Rabo de ají

Un sorbo de aire

Pascual Gaviria
08 de febrero de 2017 - 02:00 a. m.

Es una línea insignificante, casi inadvertida en medio de los 243 artículos de cantaleta, sanciones y atribuciones del nuevo Código de Policía que tiene como apellido la palabra convivencia, añadida como una forma de cinismo involuntario. El artículo 33 habla de los “comportamientos que afectan la tranquilidad y las relaciones respetuosas de las personas”, y desliza en el numeral segundo dichos comportamientos en el “espacio público, lugares abiertos al público, o que siendo privados trasciendan a lo público”. Y entre ellos está consumo de “sustancias alcohólicas, psicoactivas o prohibidas, no autorizadas para su consumo”. La vergonzosa redacción hace que parezca un chiste furtivo el recuerdo de ese honor que se le hizo a uno de nuestros próceres al llamarlo “El hombre de las leyes”. ¿Sustancia alcohólica? Así como hay unos químicamente buenos, hay otros químicamente brutos. Pero no vale la pena distraerse en la letra de los legisladores, dejemos eso para las demandas y los alegatos contra los policías en los parques. 

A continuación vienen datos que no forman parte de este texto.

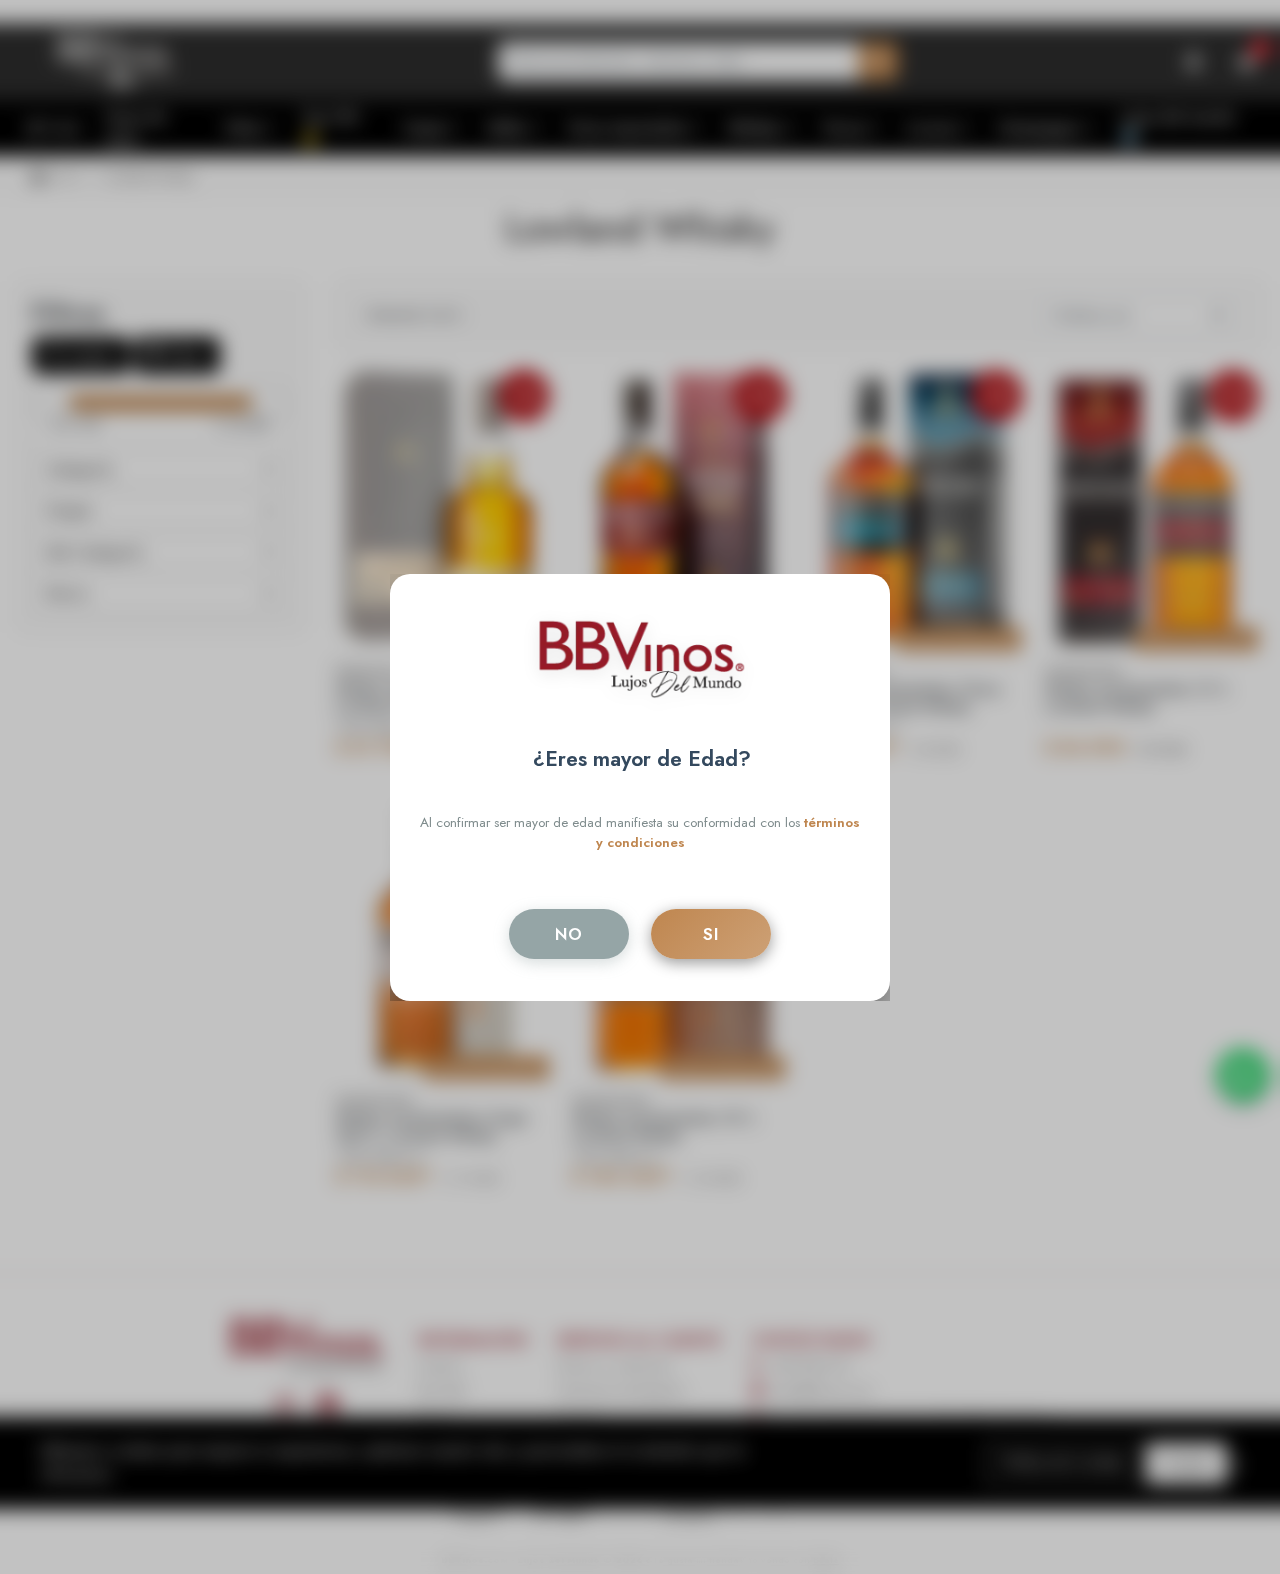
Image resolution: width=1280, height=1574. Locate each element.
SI (711, 934)
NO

Tal vez lo fundamental sea reseñar una medida que llama a la convivencia mientras la prohíbe. Que convierte en ley la tara moral que aún supone que es una ofensa tomar alcohol en público y pretende arrinconar a la gente, imponer un veto sobre los espacios comunes que ha ganado la ciudadanía por sí sola, por costumbre, por perseverancia, por el vicio de mirar al cielo y compartir al aire libre en un país donde cada año hay 100.000 denuncias por maltrato intrafamiliar, un país acostumbrado a la violencia de puertas para dentro. Veremos quién se cansa primero en los muros y las aceras.

Para los congresistas sentarse a tomar una cerveza en un parque es un atentado contra la tranquilidad y el respeto, no importa que unos artículos más adelante se permita ese mismo comportamiento, en espacio público, cuando se trata de “lugares habilitados para aglomeraciones”. Entiéndase eventos con un organizador y un patrocinador que necesitan cuadrar las cuentas y tienen permiso para vender alcohol. No importa que siempre implique más riesgo juntar a 5.000 o 10.000 personas bebiendo que soportar a los 100 o 200 espontáneos que llegan a tomarse unos tragos sin necesidad de un afiche y una boleta. En últimas, todo se reduce a que es posible beber en parques o vías públicas cuando hay taquilla y patrocinador, pero está prohibido para los bebedores por cuenta propia. Se trata también de una forma sutil de discriminación. En España una ley parecida, aprobada hace año y medio para combatir lo que allá llaman el botellón, ha demostrado ser un mecanismo eficaz para la arbitrariedad. El periodista Julio Llamazares describió hace poco cómo se aplica por parte de los policías: “En España las leyes son como los perros, solo ladran a los pobres”. Y cuenta cómo los policías se encargan de multar a bolivianos o africanos mientras los españoles siguen sus rituales de botella y se ríen de unas multas imposibles de cobrar. 

En España nadie entiende que algunos pueden tomarse sus tragos al aire libre en terrazas de bares y restaurantes mientras a unos metros, en parques y aceras, están prohibidas las mismas libaciones. Igual pasará en Colombia, los tenderos perderán su porción frente a los negocios de la copa y el mantel. También hay un desplazamiento económico detrás de esa ley para el respeto y la tranquilidad. Y lo más triste, los parques serán territorios de la sospecha. Solo sentarse será mal visto por los agentes. Florecerán los sótanos y las esquinas informales, se repetirá el estúpido juego entre contertulios y policías en los quicios de las plazas, y mientras tanto, los jíbaros, muchas veces socios de los hombres del orden, no perderán un centímetro.